What is needed:
Starting from the line with "You are a computer-use" and going up to and including the line with "Given: Click the", copy the listing below exactly. Leave all images out.

Material for this exercise:

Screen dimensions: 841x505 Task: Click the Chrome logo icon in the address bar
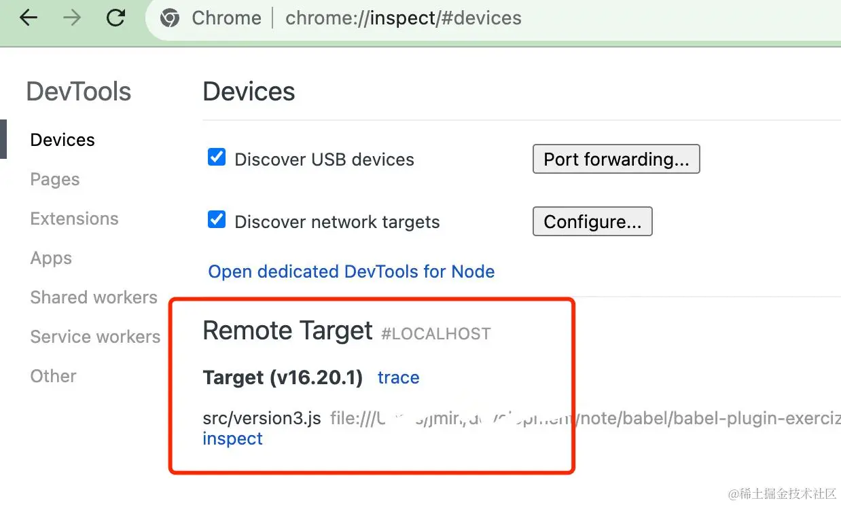[170, 18]
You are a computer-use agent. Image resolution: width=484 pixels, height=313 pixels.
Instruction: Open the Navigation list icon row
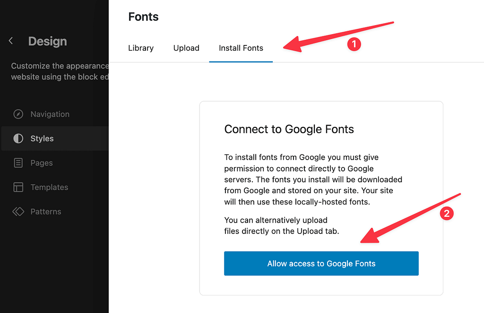coord(50,114)
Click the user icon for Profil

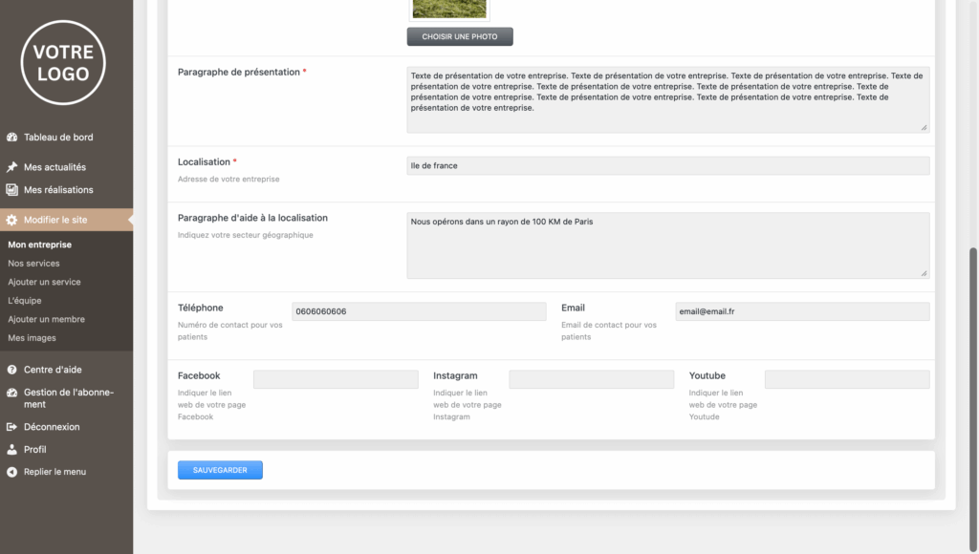(12, 450)
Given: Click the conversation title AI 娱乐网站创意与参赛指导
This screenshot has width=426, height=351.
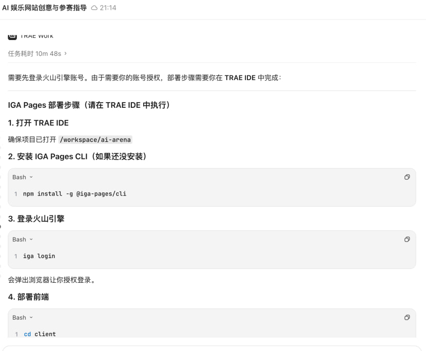Looking at the screenshot, I should click(44, 8).
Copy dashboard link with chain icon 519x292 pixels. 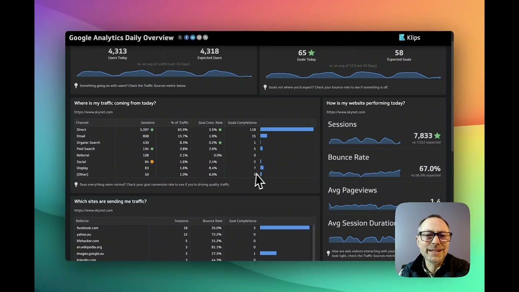206,38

Task result:
You are a computer-use agent. Image resolution: width=484 pixels, height=313 pixels.
Instruction: Open the Navigation list icon row
coord(50,114)
Click the user icon for Profil

(12, 450)
Given: Click the conversation title AI 娱乐网站创意与参赛指导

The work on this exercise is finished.